Re: ORDER BY a previous result

From: Álvaro G. Vicario <alvaro.NOSPAMTHANX_at_demogracia.com>
Date: Tue, 17 Feb 2009 12:42:59 +0100
Message-ID: <gne7s6$ip2$1_at_news.motzarella.org>



Carlos escribió:
>> Is there a simple way to use a previous result in an ORDER BY clause?
>>
>> I have a rather complicate query that filters, sorts and returns a
>> series of IDs:
>>
>> FOO_ID
>> ======
>> 1
>> 98
>> 12
>> 33
>>
>> Then, I use these IDs to fetch further information about the items they
>> represent:
>>
>> SELECT .......
>> FROM FOO
>> LEFT JOIN BAR .......
>> WHERE FOO_ID IN (1, 98, 12, 33)
>>
>> I keep the two queries separate to avoid excessive complexity. I compose
>> the SQL code using PHP.
>>
>> Right now, the second query comes unsorted from Oracle: I use PHP to
>> sort it at a later stage in my application (my PHP skills are better
>> than my SQL ones). Would it be possible to use the ID list to sort the
>> second query inside Oracle?
>>
>> Server runs Oracle9i Enterprise Edition Release 9.2.0.1.0

> Dessuported-unpatched DB version.

I know. It also lacks several basic features I'd happily use, such as regular expressions. If it depended on me I would never work with Oracle 9, MySQL 3, PHP 4 or Internet Explorer 6: I'm not a masochist.
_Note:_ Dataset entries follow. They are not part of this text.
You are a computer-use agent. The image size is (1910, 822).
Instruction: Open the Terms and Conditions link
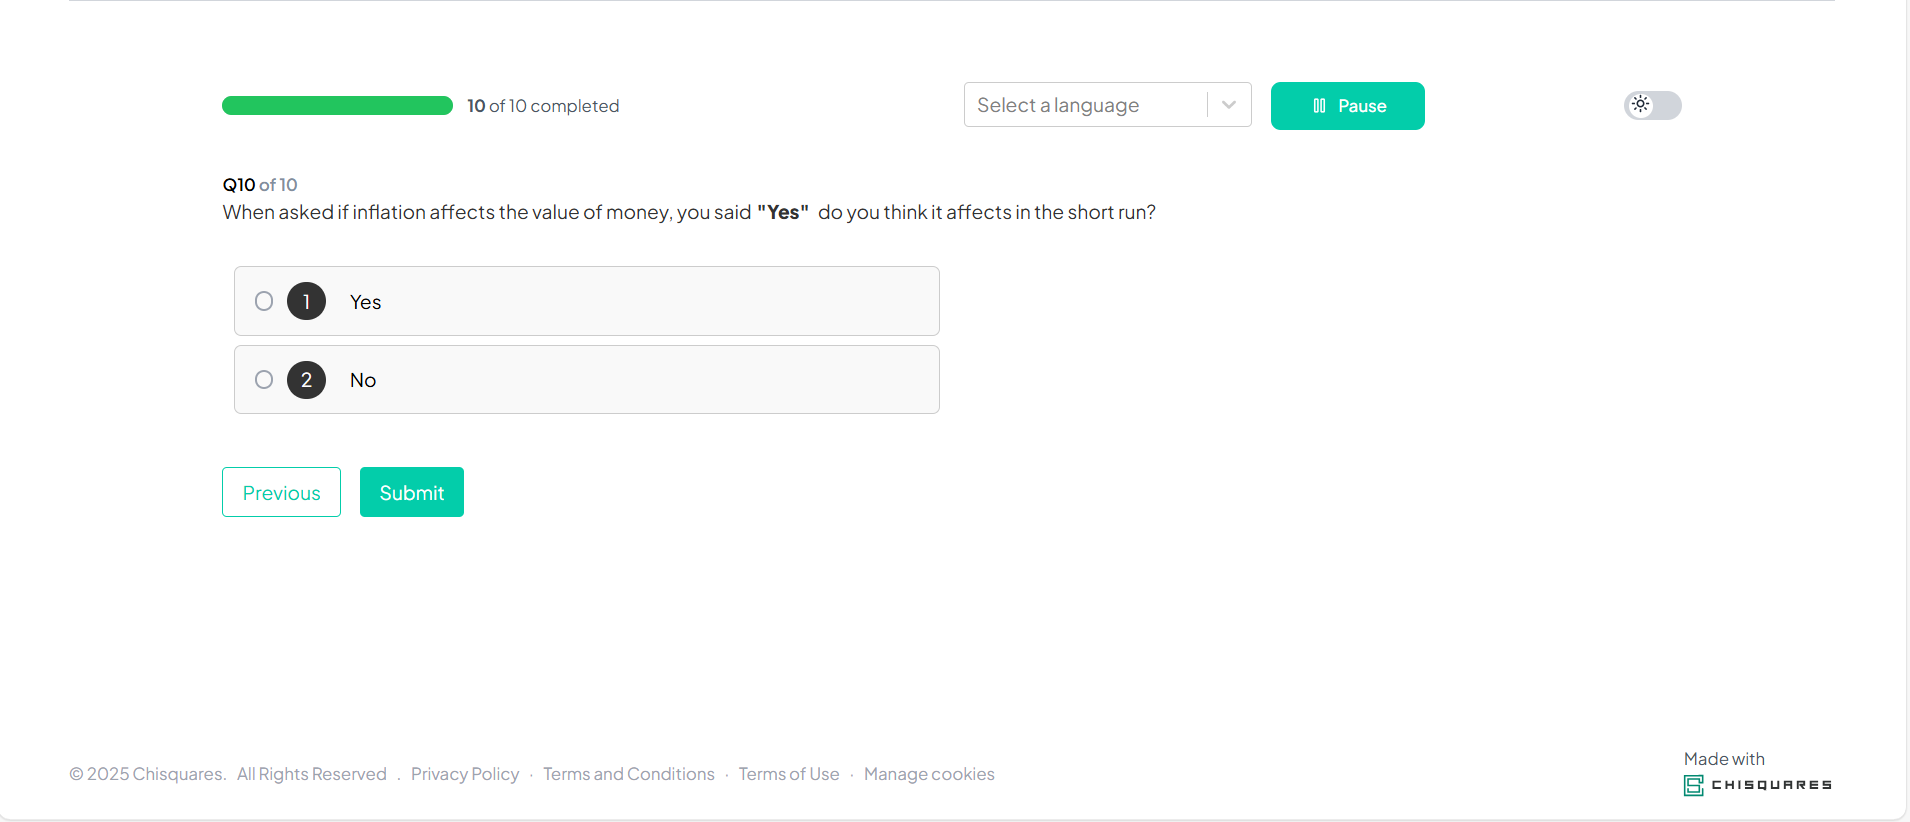point(628,774)
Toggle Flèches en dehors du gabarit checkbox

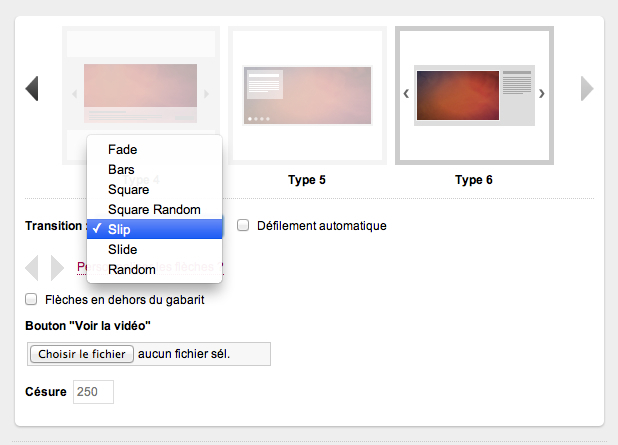coord(31,300)
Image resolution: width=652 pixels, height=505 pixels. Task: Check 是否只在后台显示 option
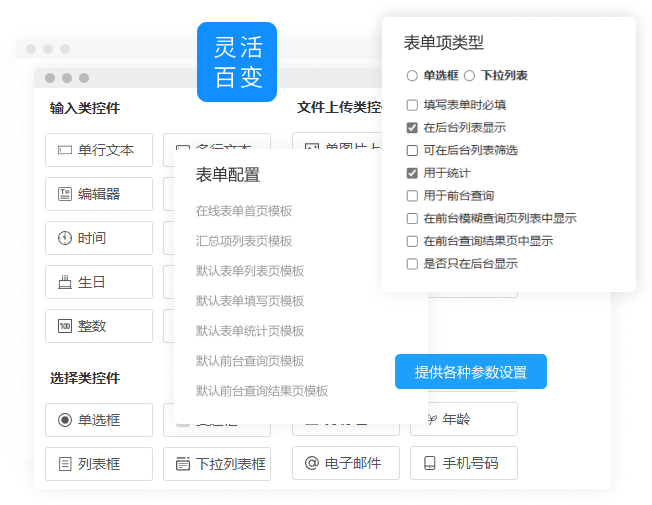412,264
>> I keep the two queries separate to avoid excessive complexity. I compose
>> the SQL code using PHP.

>
> Wrong design: better one query that does all the work.
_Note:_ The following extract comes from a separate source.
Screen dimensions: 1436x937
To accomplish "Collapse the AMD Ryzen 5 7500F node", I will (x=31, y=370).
I don't think so. They hardly have any logic in common. One application module allows you to filter and sort items using all kind of fancy rules. Another application module allows you to generate custom views on selected items. Keeping it separate simplifies SQL a lot and improves performance greatly; I know because I tried the other approach first. The second query doesn't need to know about the extremely complex filter rules.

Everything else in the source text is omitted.